A dynamical systems investigation of lower extremity coordination during running over obstacles

Abstract

Objective: To investigate intralimb coordination during running over a level surface and over obstacles of three different heights.

Design: The phasing relationships between the foot and leg motions in the frontal plane, and the shank and thigh motions in the sagittal plane were used to compare patterns of coordination.

Background: The coordinated actions of lower extremity segments are necessary to absorb the impact forces generated during running. The behavioral patterns of these segments can be studied under changing task demands using analysis techniques from the Dynamical Systems Theory.

Methods: Ten subjects ran at their self-selected pace under four conditions: over a level surface and over obstacles of different heights (5%, 10%, 15% of their standing height).
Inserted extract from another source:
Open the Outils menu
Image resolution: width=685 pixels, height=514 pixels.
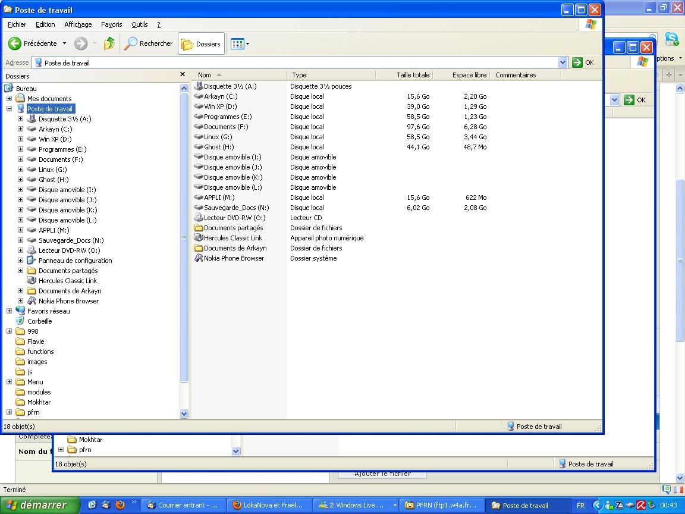140,24
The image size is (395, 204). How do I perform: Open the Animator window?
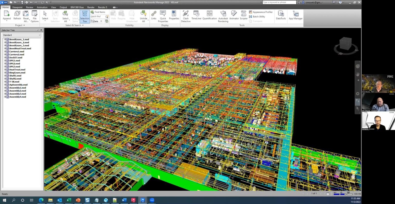[x=234, y=15]
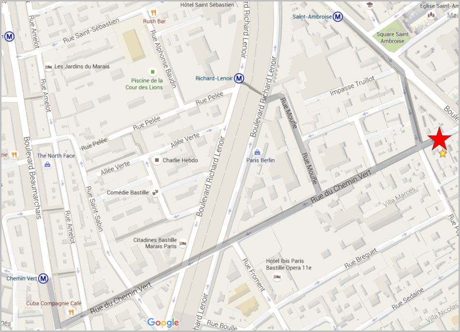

A force platform was used to record impact forces during landing after obstacle clearance, while kinematics were collected using a two-camera system.

Results: The increases in obstacle height resulted in significant changes in impact forces (34% increase between the two extreme conditions) and more in-phase relationships between the segments during early stance. No changes were observed in the variability of the phasing relationships.

Conclusions: The coordination changes observed might be compensatory strategies aimed to reduce forces and potential injury. However, since the impact forces still increased significantly, it is also possible that the observed changes might be at-risk movement patterns predisposing runners to injury.